Forms of Folklore

Course Number: 
Charles Briggs


“Traditionalizing” cultural forms by projecting them into the past or attributing them to country people, the working class, or ethnic Others has enabled members of dominant social groups to rationalize social hierarchies for over three centuries. But it turns out that folklore is woven into the fabric of daily life for everyone, right through the present. Indeed, folklore shapes social identities and conceptions of the natural environment, how humans relate to members of other species, views of health and the body, and more.

            This course focuses on how all of us construct notions of difference—racial, ethnic, gender, sexuality, class, age, and nation—through folklore. The scholarly perspectives it presents show how legends, myths, proverbs, riddles, folksongs, folk art, festivals, and other forms are used in producing and enforcing social boundaries and hierarchies as well as challenging “official” discourses and institutions.
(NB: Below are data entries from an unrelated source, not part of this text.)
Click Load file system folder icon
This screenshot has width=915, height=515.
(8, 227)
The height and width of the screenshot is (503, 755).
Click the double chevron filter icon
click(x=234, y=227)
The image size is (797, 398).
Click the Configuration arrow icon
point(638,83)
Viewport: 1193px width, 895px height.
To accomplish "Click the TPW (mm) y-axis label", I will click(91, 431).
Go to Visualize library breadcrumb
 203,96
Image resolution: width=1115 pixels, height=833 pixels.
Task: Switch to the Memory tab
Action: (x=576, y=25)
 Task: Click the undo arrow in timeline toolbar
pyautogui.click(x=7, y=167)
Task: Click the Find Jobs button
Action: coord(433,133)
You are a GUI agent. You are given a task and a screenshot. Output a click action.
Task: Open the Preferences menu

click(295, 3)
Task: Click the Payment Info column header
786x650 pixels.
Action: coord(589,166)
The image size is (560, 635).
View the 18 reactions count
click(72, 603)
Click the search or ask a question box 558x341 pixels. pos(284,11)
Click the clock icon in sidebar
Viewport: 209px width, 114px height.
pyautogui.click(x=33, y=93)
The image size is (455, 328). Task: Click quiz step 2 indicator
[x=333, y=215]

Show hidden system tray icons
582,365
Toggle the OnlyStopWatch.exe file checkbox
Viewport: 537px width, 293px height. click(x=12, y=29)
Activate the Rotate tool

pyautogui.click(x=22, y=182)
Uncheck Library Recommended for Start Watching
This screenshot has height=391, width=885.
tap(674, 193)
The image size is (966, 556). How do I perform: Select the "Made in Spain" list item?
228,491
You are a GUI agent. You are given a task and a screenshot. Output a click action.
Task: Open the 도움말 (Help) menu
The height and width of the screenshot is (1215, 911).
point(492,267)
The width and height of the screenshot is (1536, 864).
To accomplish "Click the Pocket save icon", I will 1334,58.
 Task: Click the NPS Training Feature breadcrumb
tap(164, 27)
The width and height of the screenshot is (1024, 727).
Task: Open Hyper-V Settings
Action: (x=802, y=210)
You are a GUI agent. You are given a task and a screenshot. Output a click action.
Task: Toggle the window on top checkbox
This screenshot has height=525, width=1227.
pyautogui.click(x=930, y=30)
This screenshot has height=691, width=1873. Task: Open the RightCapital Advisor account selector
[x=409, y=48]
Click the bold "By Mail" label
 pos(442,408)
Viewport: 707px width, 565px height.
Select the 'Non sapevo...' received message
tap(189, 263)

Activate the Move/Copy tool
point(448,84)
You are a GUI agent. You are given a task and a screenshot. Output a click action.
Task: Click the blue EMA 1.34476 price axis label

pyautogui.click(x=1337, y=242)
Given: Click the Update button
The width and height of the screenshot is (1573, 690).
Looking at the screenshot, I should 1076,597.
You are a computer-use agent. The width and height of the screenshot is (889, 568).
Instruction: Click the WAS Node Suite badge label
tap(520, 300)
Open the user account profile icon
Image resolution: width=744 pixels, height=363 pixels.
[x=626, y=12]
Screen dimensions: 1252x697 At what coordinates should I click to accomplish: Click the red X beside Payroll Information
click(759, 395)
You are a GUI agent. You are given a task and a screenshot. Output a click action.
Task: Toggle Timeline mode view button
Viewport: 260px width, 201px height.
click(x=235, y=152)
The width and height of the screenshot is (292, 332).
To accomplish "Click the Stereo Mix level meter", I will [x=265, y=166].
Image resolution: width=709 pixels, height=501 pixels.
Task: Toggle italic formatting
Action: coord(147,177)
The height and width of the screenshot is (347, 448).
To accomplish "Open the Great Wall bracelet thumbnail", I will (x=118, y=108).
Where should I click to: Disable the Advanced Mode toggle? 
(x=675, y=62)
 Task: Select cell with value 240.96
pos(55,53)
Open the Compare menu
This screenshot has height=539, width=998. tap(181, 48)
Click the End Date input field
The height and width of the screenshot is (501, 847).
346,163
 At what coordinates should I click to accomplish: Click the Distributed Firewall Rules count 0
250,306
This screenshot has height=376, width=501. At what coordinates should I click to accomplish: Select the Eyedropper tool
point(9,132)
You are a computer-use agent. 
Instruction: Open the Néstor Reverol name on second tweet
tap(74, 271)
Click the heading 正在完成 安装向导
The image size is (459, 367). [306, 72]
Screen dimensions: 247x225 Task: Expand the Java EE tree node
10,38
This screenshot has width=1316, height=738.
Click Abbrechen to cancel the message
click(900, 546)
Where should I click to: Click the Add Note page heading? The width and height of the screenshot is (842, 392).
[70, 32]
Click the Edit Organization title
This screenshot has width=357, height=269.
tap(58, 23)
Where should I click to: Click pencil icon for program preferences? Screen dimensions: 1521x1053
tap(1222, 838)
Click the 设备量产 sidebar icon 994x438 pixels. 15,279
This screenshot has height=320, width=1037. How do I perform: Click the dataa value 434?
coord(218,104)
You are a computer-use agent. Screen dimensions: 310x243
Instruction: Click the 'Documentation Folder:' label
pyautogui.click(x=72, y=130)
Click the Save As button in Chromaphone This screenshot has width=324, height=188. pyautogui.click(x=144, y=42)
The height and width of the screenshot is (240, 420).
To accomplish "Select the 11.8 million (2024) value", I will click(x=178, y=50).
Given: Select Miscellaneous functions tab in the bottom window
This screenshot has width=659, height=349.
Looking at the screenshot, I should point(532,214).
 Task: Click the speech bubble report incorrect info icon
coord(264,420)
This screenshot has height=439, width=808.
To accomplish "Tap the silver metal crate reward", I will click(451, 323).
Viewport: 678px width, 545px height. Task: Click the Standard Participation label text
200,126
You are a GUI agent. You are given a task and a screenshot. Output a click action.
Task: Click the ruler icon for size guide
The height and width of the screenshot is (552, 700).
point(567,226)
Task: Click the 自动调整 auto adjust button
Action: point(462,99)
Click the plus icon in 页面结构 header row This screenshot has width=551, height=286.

The course thus provides a unique basis for developing a critical multiculturalism in the United States and beyond through work on African American, Asian American, Latino/a, Native American, and other folklore.

            Readings and lectures will explore how folklore shapes and is shaped by relations with the environment, non-human animals, and digital technologies.

            The course project turns each student into a contributor to the field of folklore by collecting and documenting cultural forms and placing them in the Berkeley Folklore Archive.

This course meets the Social/Cultural core requirement, the Methods requirement, or may be used as an elective.